退職後の保険料が大幅に上がる可能性も!注意すべき組合健保の加入者をFPが解説

健康保険に加入していた会社員が退職すると国民健康保険に切り替わりますが、健康保険の任意継続被保険者となることもできます。しかし、健康保険組合の健康保険に加入していた方の任意継続被保険者制度について改正が行われ、高給取りの方の退職後の保険料が以前より大幅に上がることもありますので、確認しておきましょう。


退職後の任意継続被保険者

会社を退職すると、75歳未満であれば、下記いずれかになります。

(1)退職者・自営業者向けの国民健康保険(国保)に加入する
(2)退職前の健康保険制度で任意継続被保険者になる
(3)配偶者等が被保険者として加入している健康保険の扶養に入る
(4)特定健康保険組合の特例退職被保険者になるか(※一部の健康保険組合のみ)

(3)(4)に該当しない方は(1)か(2)、保険料の負担額を比較していずれかへの加入を決めることになります。(2)の任意継続被保険者とは、退職後でも在職時の健康保険の加入を続ける被保険者となります。退職の前日までに2ヵ月以上継続して加入していた方であれば、加入していた健康保険に退職の翌日から20日以内に手続きをすることにより、退職後最大2年間継続して加入できることになっています。

会社負担分もある任継の保険料

ただし、任意継続被保険者の保険料は、被保険者負担分だけだった退職前と異なり、被保険者負担分と会社負担分両方を負担する必要があります。健康保険料の額が高くなるため、その保険料と国保の保険料を比較したうえで加入を決めることになるでしょう。

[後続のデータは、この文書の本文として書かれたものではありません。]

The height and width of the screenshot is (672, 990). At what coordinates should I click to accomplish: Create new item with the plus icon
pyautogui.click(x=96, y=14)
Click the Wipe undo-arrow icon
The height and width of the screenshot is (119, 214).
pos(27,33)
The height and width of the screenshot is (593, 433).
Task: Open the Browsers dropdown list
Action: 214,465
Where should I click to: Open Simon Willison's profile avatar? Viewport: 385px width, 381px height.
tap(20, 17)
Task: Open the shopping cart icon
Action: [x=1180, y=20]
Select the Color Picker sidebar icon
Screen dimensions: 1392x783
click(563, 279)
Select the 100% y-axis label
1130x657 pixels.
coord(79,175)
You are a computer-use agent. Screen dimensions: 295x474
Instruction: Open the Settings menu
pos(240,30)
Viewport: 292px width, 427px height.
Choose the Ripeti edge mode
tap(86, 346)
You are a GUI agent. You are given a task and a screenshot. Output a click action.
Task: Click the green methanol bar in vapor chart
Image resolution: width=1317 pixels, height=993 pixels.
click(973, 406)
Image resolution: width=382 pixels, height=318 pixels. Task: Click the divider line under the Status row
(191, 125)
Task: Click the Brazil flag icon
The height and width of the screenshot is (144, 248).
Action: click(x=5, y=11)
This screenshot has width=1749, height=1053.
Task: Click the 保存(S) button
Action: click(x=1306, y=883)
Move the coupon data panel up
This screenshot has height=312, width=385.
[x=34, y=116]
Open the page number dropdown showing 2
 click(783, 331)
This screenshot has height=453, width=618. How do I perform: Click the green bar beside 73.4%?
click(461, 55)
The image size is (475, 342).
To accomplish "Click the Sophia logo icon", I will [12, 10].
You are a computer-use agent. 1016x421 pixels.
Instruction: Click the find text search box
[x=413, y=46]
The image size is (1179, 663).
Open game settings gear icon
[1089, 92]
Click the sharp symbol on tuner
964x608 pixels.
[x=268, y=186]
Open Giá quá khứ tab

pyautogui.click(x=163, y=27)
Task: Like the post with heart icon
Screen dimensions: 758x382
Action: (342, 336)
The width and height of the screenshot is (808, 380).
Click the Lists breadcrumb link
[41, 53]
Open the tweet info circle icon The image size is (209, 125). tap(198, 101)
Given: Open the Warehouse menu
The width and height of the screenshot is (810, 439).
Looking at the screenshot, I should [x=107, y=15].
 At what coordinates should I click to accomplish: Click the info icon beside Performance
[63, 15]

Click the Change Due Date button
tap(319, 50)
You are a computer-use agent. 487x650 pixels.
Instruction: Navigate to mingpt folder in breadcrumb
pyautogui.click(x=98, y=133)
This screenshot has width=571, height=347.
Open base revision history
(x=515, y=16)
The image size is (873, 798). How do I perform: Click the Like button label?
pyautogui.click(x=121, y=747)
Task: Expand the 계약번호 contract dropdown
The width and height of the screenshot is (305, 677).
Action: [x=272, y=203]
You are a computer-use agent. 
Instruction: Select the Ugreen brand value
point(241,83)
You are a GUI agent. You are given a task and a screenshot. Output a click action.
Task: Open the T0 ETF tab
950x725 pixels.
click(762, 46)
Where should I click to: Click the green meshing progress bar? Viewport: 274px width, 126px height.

再就職で再び健康保険に加入するなどがなければ、任意継続被保険者として加入して2年経過してから国保に切り替わることになり、また、2022年1月より、任意継続被保険者となってから2年経つ前に、自ら希望してその任意継続被保険者をやめて国保に切り替えることもできます。

組合健保の場合は保険料が大幅に上がることも

健康保険には、全国健康保険協会による健康保険(協会けんぽ)と、健康保険組合による健康保険(組合健保)があります。任意継続被保険者についての保険料については、標準報酬月額に保険料率(被保険者負担分・会社負担分、40歳以上65歳未満の場合は介護保険料分も含む)を掛けて算出します。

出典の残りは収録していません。